Con Ratko si sono ritrovati a Recco, presidente e allenatore, e hanno cominciato, un anno fa, una nuova avventura che comprende anche la pallanuoto itinerante.
«Noi non abbiamo la piscina, ma non è solo per quello, è anche interessante per la promozione della pallanuoto, si esce dall'ambito locale, si va oltre i territori classici del nostro sport, è un'occasione di mostrare una squadra di grandi campioni che affronta squadre internazionali di altissimo livello», racconta Rudic al Foglio Sportivo.
Maurizio Felugo aggiunge: «Noi abbiamo la problematica della piscina, il campo interno per il campionato è a Sori, ma per la Champions abbiamo cominciato a girare. E ne siamo stati ripagati. E' emozionante vedere il desiderio di questi nuovi tifosi».
Le richieste sono molte, il format collaudato. «Le società che ci ospitano hanno l'incasso dalla biglietteria e noi rientriamo dei costi». La prima gara itinerante della Pro Recco è stata giocata a Novara contro lo Spandau Berlino i17 febbraio 2018: 1.200 spettatori, sold out.
Gli appuntamenti della stagione 2018/2019: a Bologna, Pro Recco-Eger e Pro Recco-Steaua Bucarest: 1.300 spettatori, sold out;
a Torino, piscina Monumentale: Pro Recco- Barceloneta, 700 spettatori, *** sold out; a Firenze: Pro ReccoStella Rossa, 1.000 spettatori, sold out.

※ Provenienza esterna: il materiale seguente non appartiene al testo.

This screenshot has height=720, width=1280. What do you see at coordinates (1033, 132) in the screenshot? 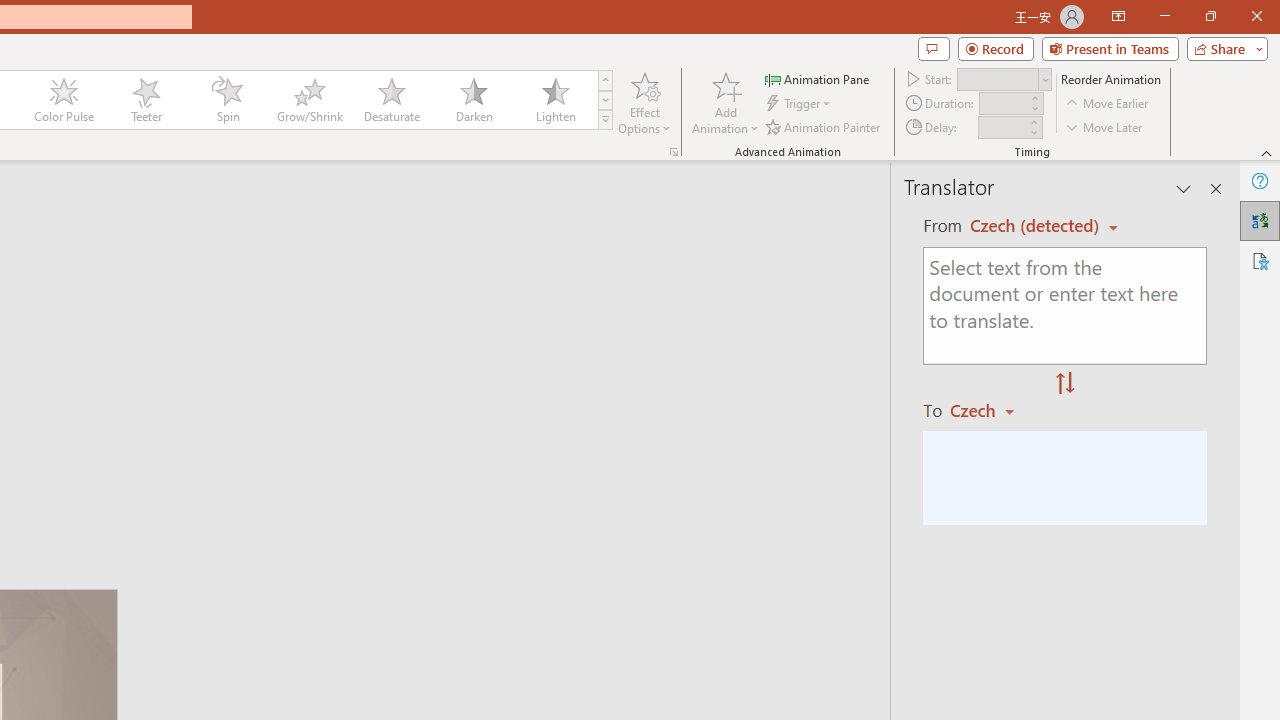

Quest'anno si è cominciato da Bergamo, Pro Recco-Terrassa, 800 spettatori, piscina esaurita in 3 giorni. Prossimo appuntamento a Bologna, il 20 novembre con i campioni d'Europa del Ferencvaros. Per chi è abituato alle cifre del calcio possono sembrare piccoli numeri, ma in realtà sono grandissimi. E comunque, a guardare certi stadi semivuoti con qualche cupo bivacco di manipoli qua e là, come nell'ultimo turno di Serie A, meglio una piccola piscina piena ed entusiasta.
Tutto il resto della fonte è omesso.